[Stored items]
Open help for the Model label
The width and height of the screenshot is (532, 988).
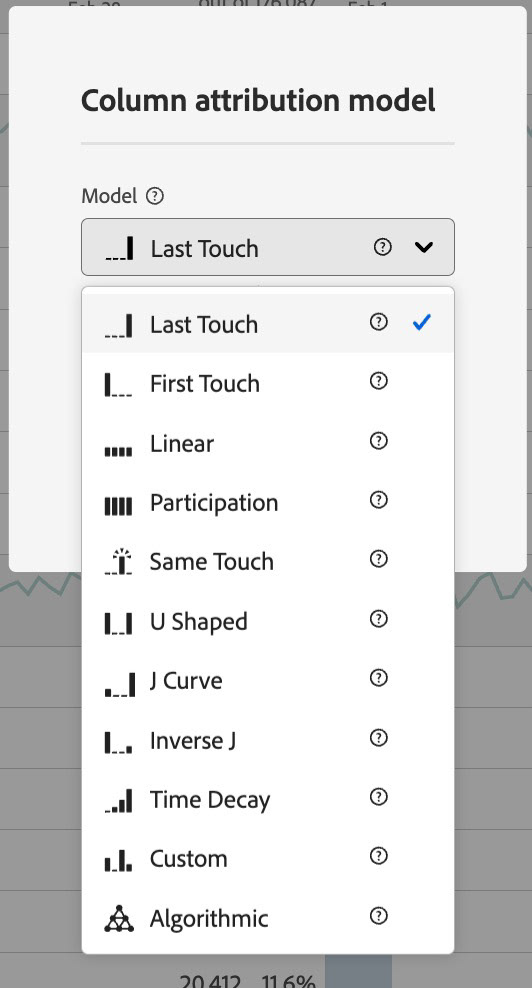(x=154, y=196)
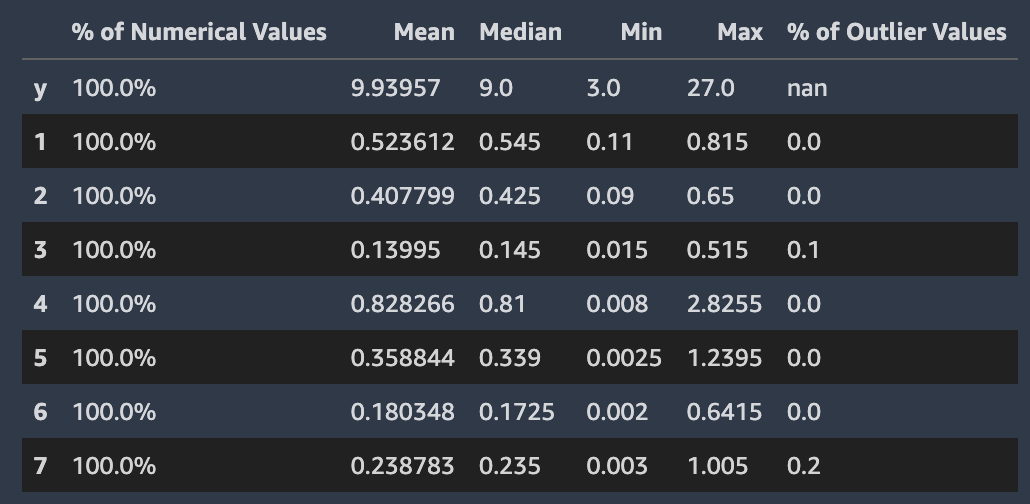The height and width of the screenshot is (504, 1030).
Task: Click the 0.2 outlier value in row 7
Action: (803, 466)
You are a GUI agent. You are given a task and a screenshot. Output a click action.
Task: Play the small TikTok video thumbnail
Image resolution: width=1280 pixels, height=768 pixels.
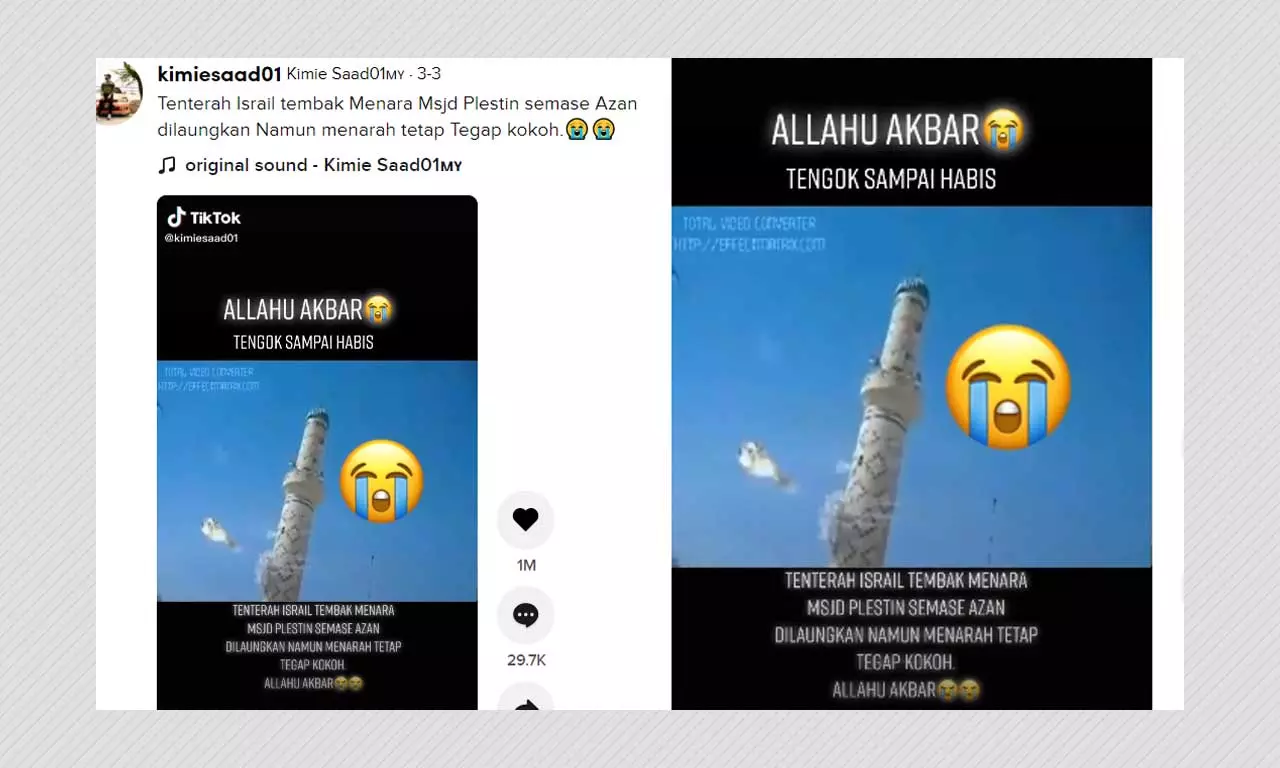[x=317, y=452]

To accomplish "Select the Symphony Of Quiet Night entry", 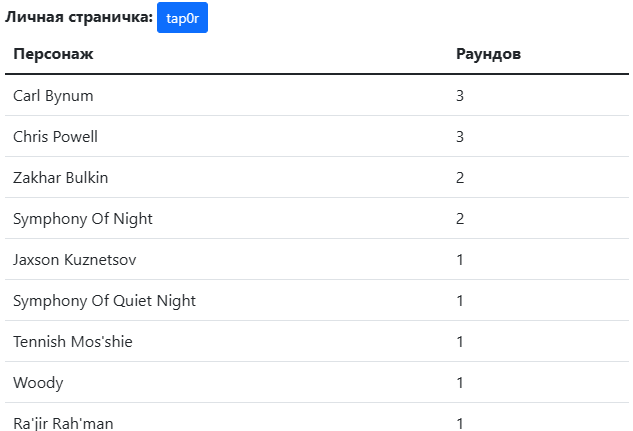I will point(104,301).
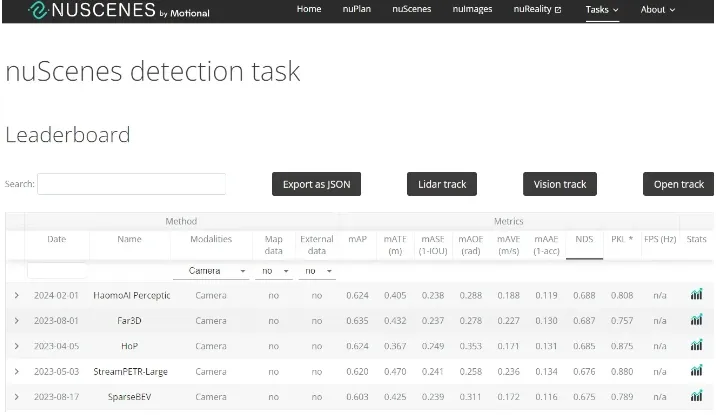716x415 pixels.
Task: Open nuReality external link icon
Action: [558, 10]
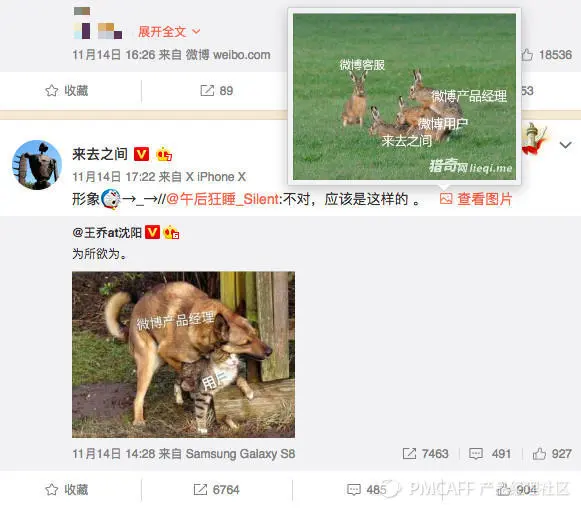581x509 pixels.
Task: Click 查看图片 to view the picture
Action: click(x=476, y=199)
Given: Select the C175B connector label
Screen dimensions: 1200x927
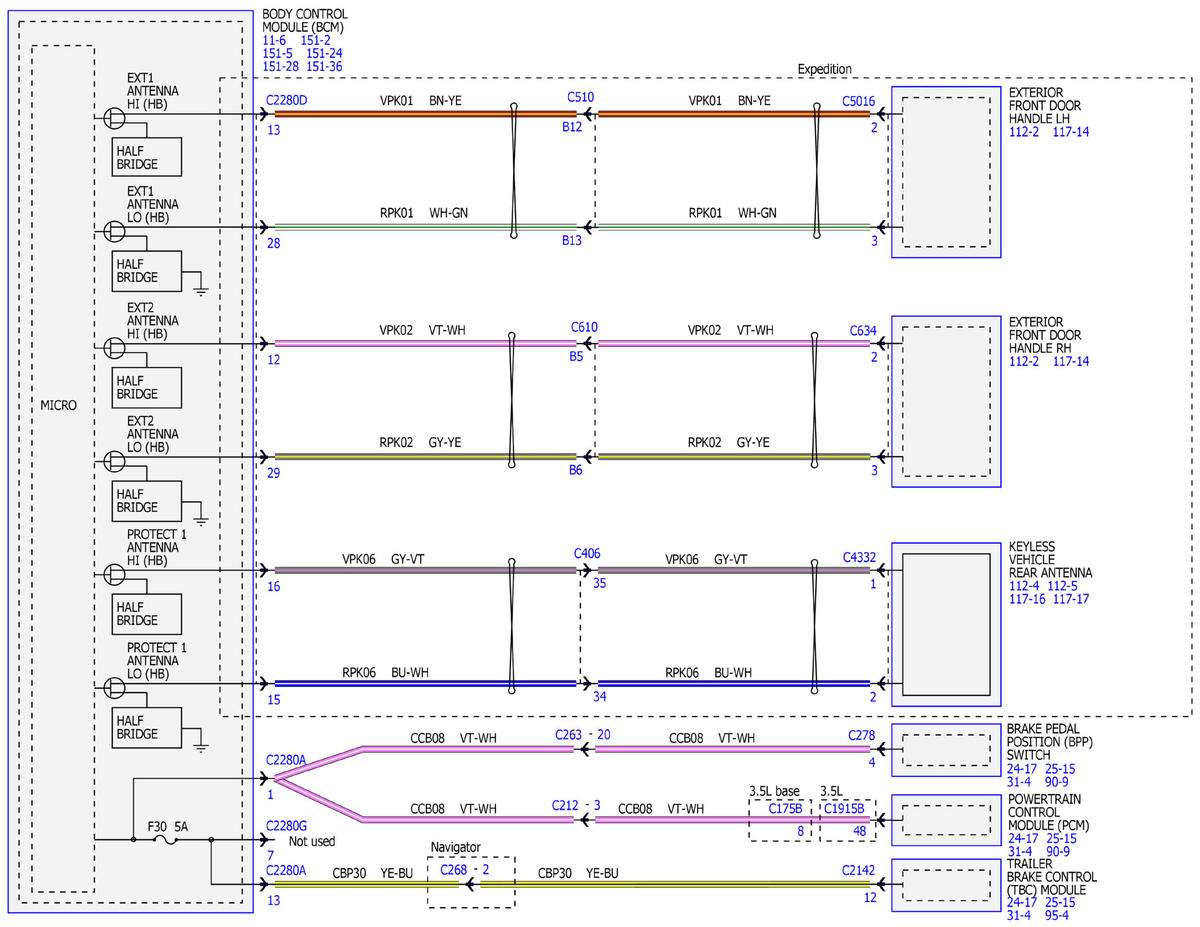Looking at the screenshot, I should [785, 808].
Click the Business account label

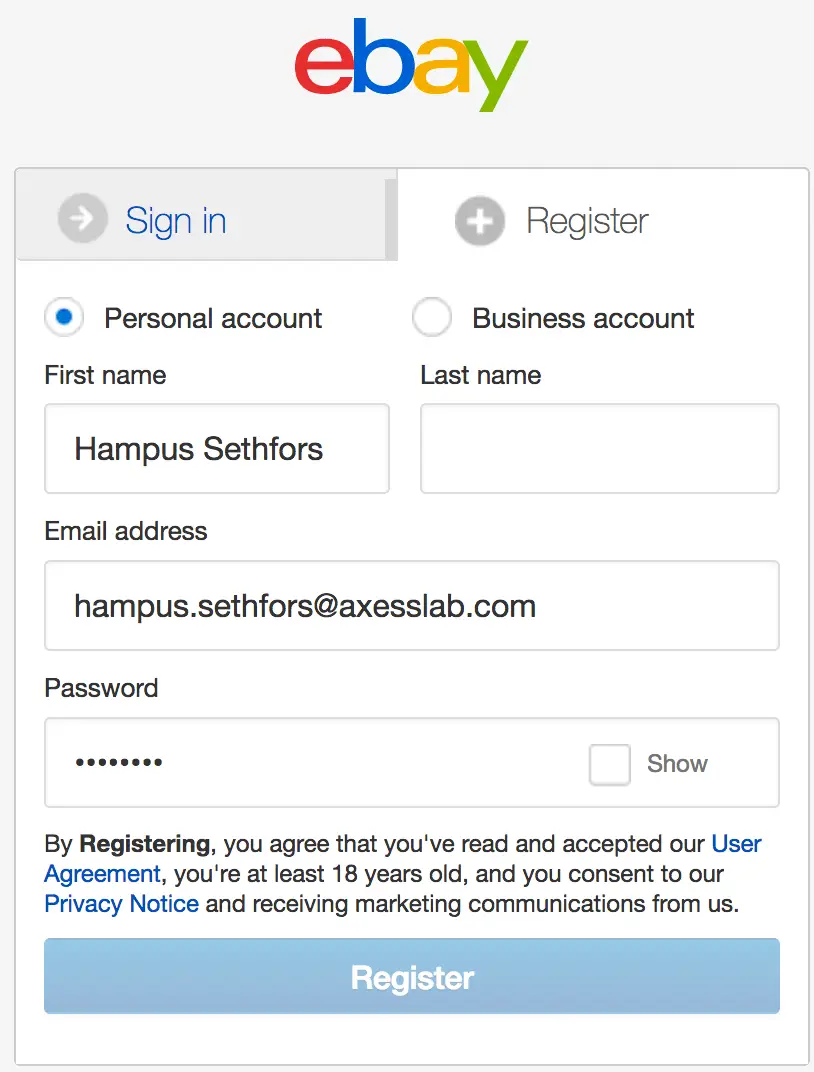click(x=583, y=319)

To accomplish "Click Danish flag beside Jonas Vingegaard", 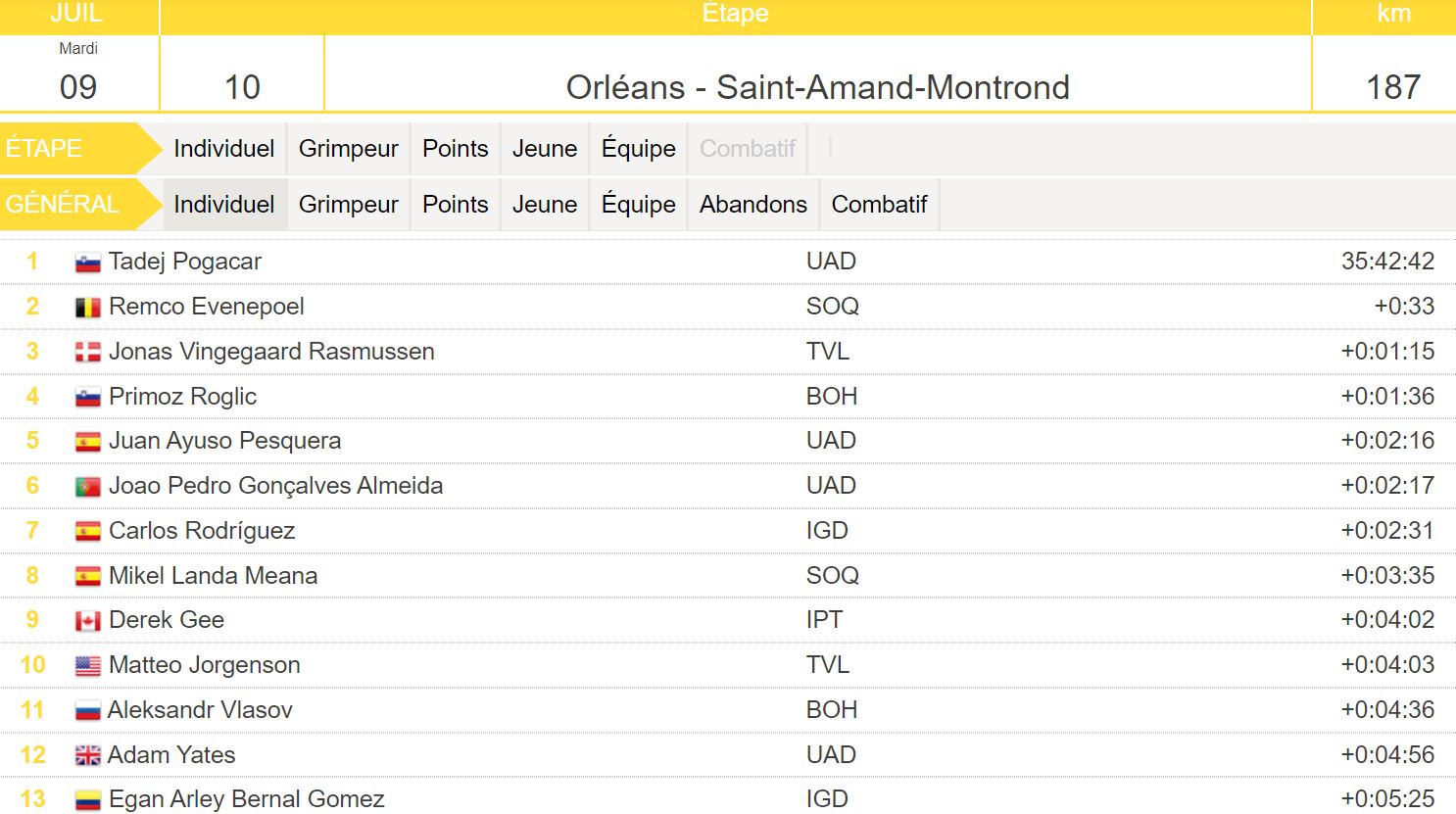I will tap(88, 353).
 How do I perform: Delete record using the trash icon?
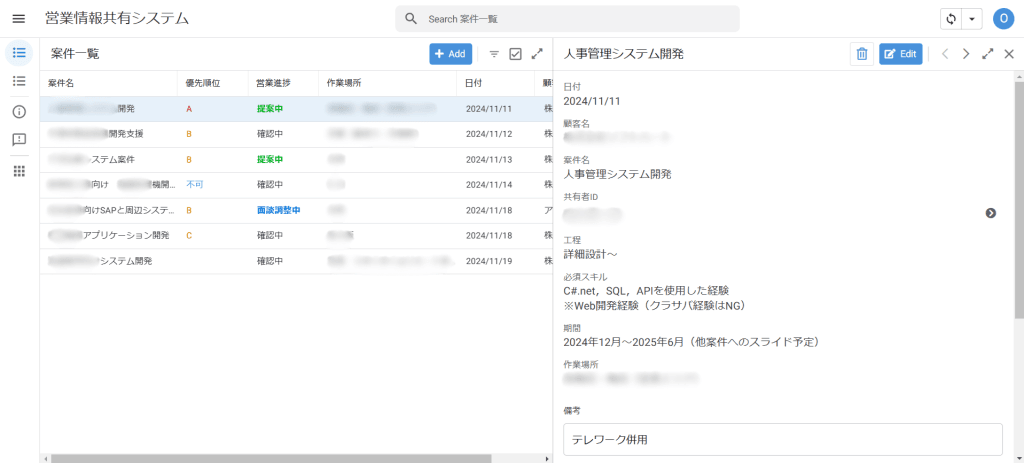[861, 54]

▶ _What you will do_
Set down, exactly as written, each line from the one that contains "How do I perform: Delete" to the last line of the records, but none of the pictures.

▶ _Result of this task_
 How do I perform: Delete record using the trash icon?
[861, 54]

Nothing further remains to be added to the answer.